While it's too early to formally declare healthcare reform dead for 1994, it may not be premature to at least order the headstone. Here are the arguments for and against passage of healthcare reform this year.
Reasons to begin thinking about next year:
1.) No plan has the backing of a majority of senators. The plan introduced by Senate Majority Leader George Mitchell (D-Maine) has the support of liberals and could likely garner the support of most moderate Democrats. However, it has been attacked by more conservative Democrats and would get, at best, one Republican vote. The bipartisan "mainstream coalition" at its zenith had 20 members and could probably get no more than a few additional votes unless it is supported by Mr. Mitchell and Minority Leader Robert Dole (R-Kan.), which is becoming increasingly unlikely. The main Republican alternative, Mr. Dole's incremental plan, could get many of the Senate's 44 Republicans but has no Democratic support.

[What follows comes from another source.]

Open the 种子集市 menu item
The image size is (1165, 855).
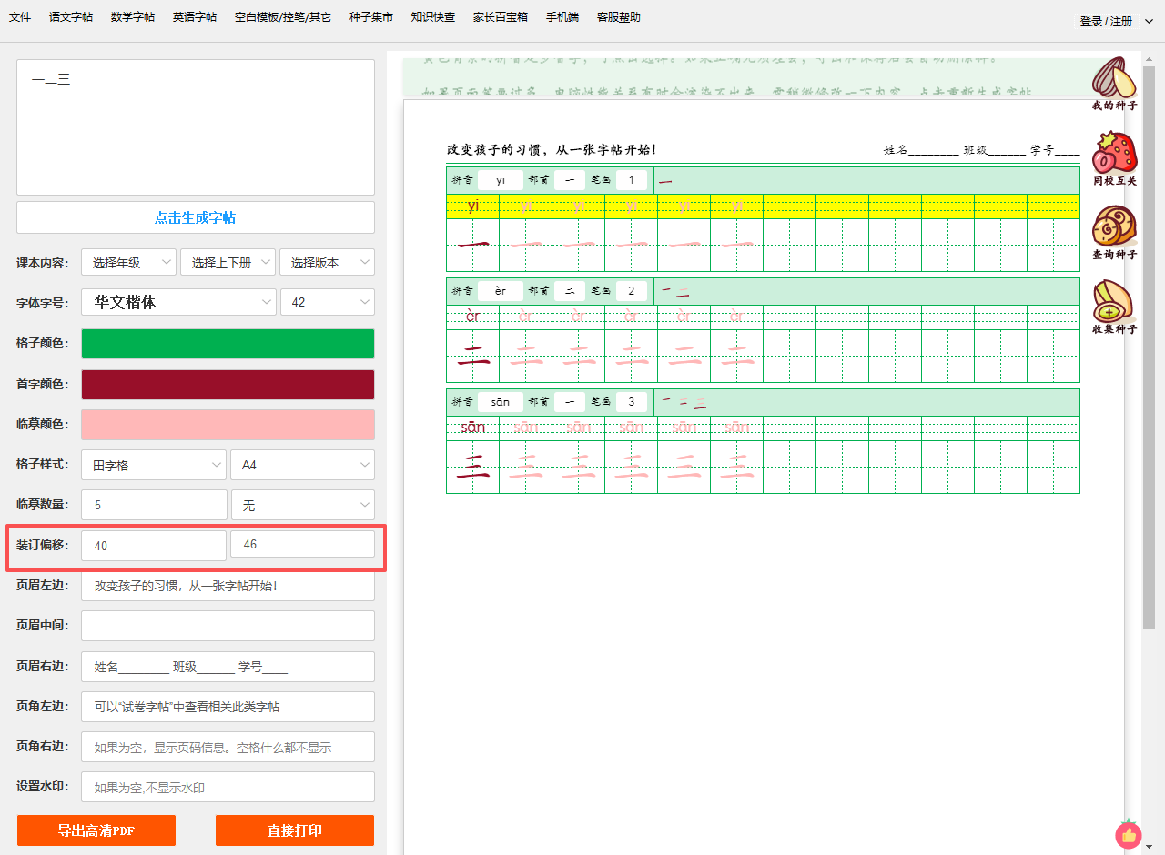(x=371, y=17)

2.) Time. With less than 10 weeks left until the 1994 elections, House members and senators up for re-election want to get back to their states and districts to campaign. The longer Democratic leaders keep members in Washington, the more they risk losing seats in Congress, and the more cranky and irritable members become.
3.) The crime bill. The tougher-than-expected fight over the $30 billion crime bill has caused President Clinton to expend valuable political capital that otherwise would have been used to push healthcare reform. The fight also has taken time and energy away from the healthcare reform debate.

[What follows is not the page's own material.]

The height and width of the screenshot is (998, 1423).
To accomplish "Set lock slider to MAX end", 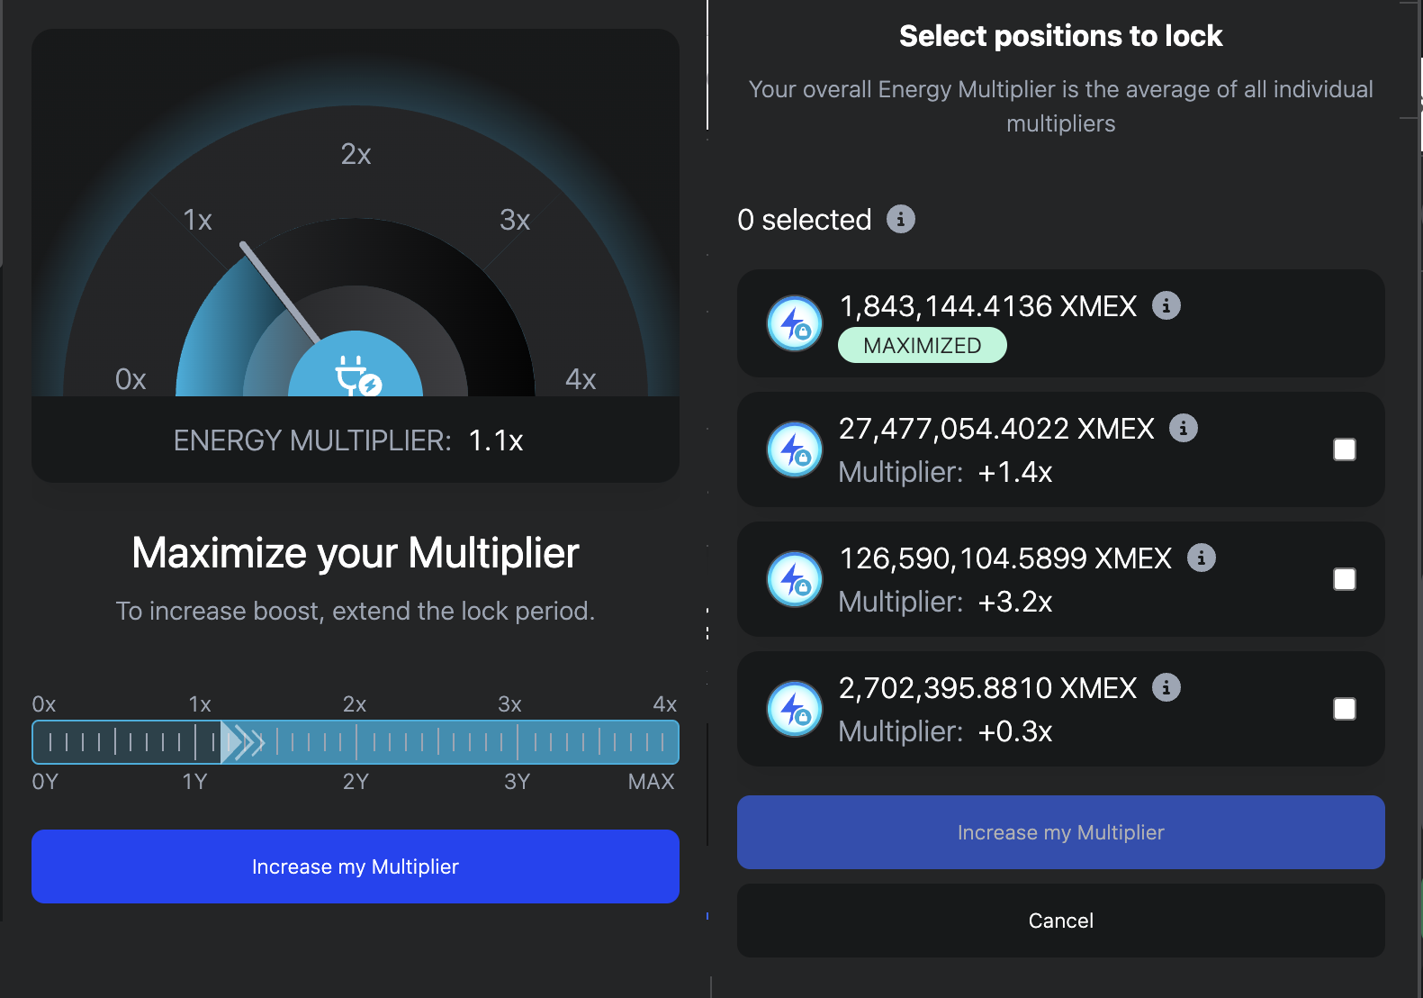I will coord(673,742).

4.) Stepped-up lobbying, particularly by business, against the Mitchell plan and the bill introduced in the House by Majority Leader Richard Gephardt (D-Mo.). IBM and General Mills are among the large companies that have called on their employees to write or call Congress opposing both plans.
5.) President Clinton's pledge to veto any plan that did not include universal coverage severely limited his negotiating room. At some point, if the scope of the plans before Congress continues to shrink, they become more of a problem for the White House than no bill passing at all.
6.) Polls showing people aren't convinced Congress should act this year. As voters become more worried that Congress may pass bad healthcare reform rather than no healthcare reform, momentum to pull the plug on the debate will increase.
7.) Mr. Dole is making overtures for a presidential run in 1996. His courting of the conservative wing of the Republican party has, in many observers' views, led him to oppose measures he might otherwise be willing to consider.
Reasons for optimism:
1.) Members are still negotiating. While there has been little movement of late, some movement is better than none.
2.) The Democrats need an election boost. Many observers believe that the Democratic leadership in Congress will settle for a limited reform bill to ensure that they have some victory, no matter how small, to campaign on.
3.) Pressure from home. Members pushing for a healthcare reform plan say they receive many more calls from constituents who want Congress to act this year, while the voters represented by members who oppose reform overwhelmingly want Congress to wait until next year.
4.) Mr. Mitchell's announced retirement. This session of Congress will be the last for Mr. Mitchell, and other senators say he desperately wants to leave on a high note.
5.) Pledges made. Democrats have pledged to labor and other core constituencies that they would do all they could to pass healthcare reform. However, it may be too late for the sweeping reforms most of these groups support.